Magnetically recoverable Pd-loaded BiFeO3 microcomposite with enhanced visible light photocatalytic performance for pollutant, bacterial and fungal elimination

Herein, magnetically recoverable coral-like Pd-loaded BiFeO3 microcomposites were successfully synthesized using a two-steps hydrothermal technique. The structural, magnetic, optical and textural characteristics of the microcomposite were analyzed by numerous characterization techniques. The Pd nanoparticles loaded on the coral-like BiFeO3 surfaces were quasi-sphere shape with sizes of 15-25 nm. The photodegradation of malachite green dye and phenol were assessed under exposure of visible light to evaluate the catalytic ability of the microcomposite. The findings indicated that Pd-BFO microcomposite exhibited the higher photoactivity than that of pure BFO or commercial TiO2. The enhanced photoactivity was accredited to appropriate Pd content that could improve the light absorbance in the visible region and efficiently improved the photogenerated charge carriers separation/migration abilities as confirmed by the UV-vis diffuse reflectance, photoelectrochemical and photoluminescence analyses. The intermediates formed during the phenol degradation were also detected. The cyclic test showed that the Pd-BFO microcomposite has excellent recyclable ability together with a minimal leakage of palladium ions after six runs.
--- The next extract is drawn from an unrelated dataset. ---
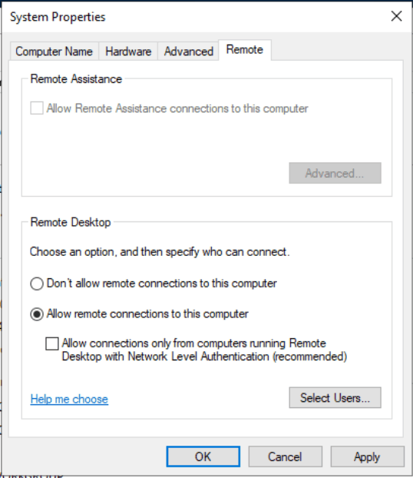Click the Cancel button
This screenshot has width=413, height=478.
[x=285, y=456]
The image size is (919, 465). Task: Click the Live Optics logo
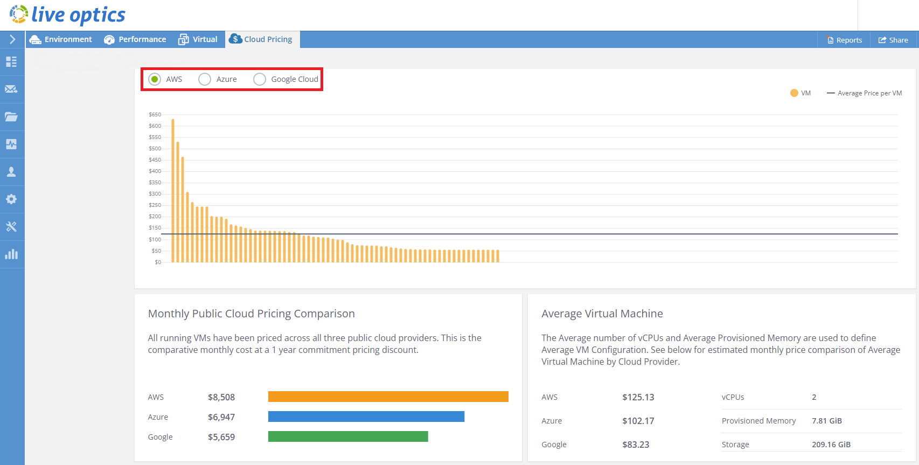(x=68, y=15)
Based on the radical trapping test, hydroxyl radicals, hole and hydrogen peroxide were the chief reactive species contributing to the photodegradation. Furthermore, for the first time, antimicrobial activity towards Escherichia coil, Staphylococcus aureus, Enterococcus faecalis and Aspergillus niger were explored, and the consequence revealed that the Pd-BFO microcomposite presented exceptional antimicrobial properties.